**TASK TO COMPLETE:**
The answer must be a single number: the count of lines in the records below that contain the word "computer".

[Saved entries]
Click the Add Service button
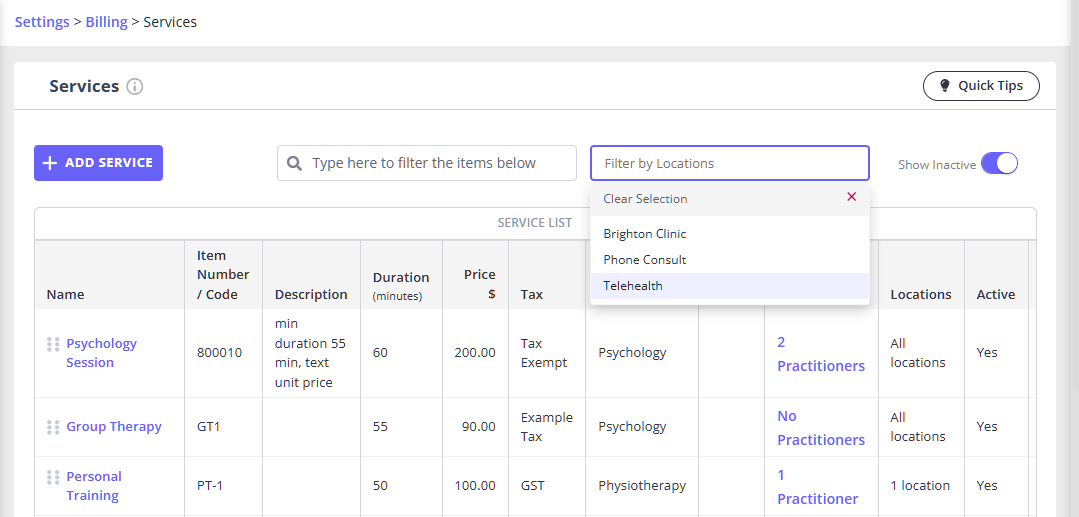Screen dimensions: 1079x517 (x=98, y=163)
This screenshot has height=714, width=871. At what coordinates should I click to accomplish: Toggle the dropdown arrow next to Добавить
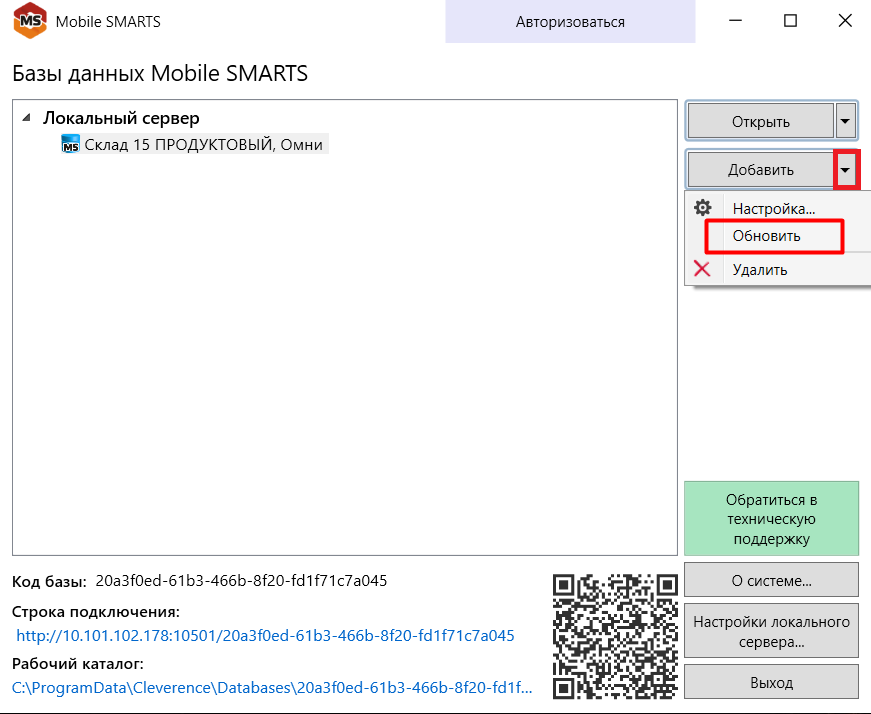[846, 170]
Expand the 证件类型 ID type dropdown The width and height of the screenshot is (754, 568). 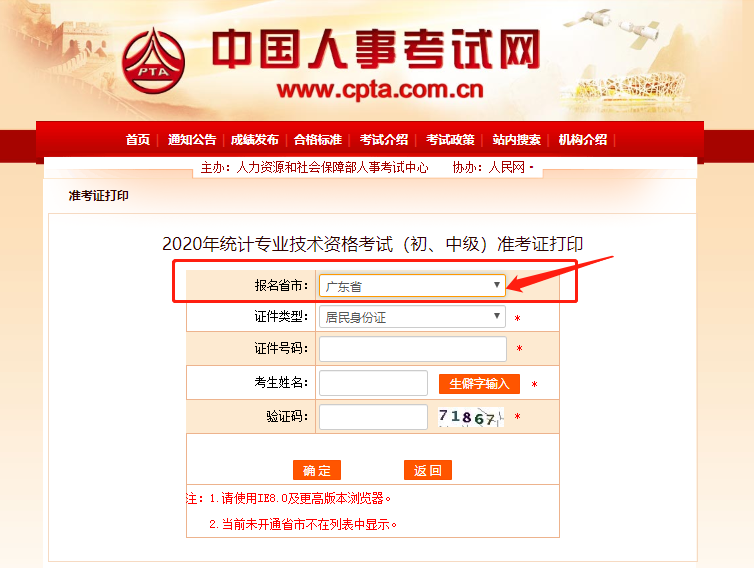(412, 316)
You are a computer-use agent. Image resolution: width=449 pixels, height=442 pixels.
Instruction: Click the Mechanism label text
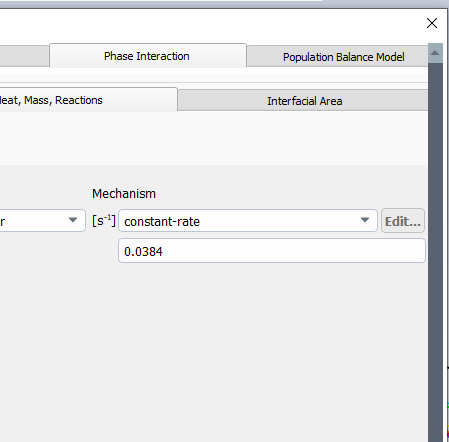click(x=124, y=194)
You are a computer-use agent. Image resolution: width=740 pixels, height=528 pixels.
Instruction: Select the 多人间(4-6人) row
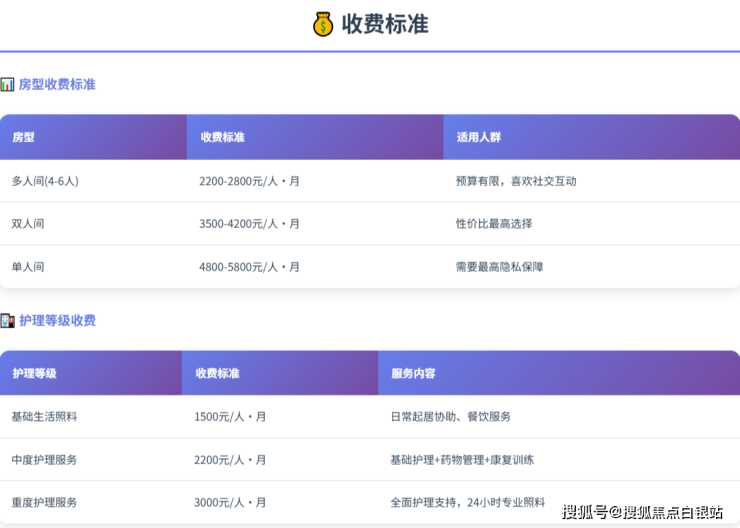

**OUTPUT BELOW:**
2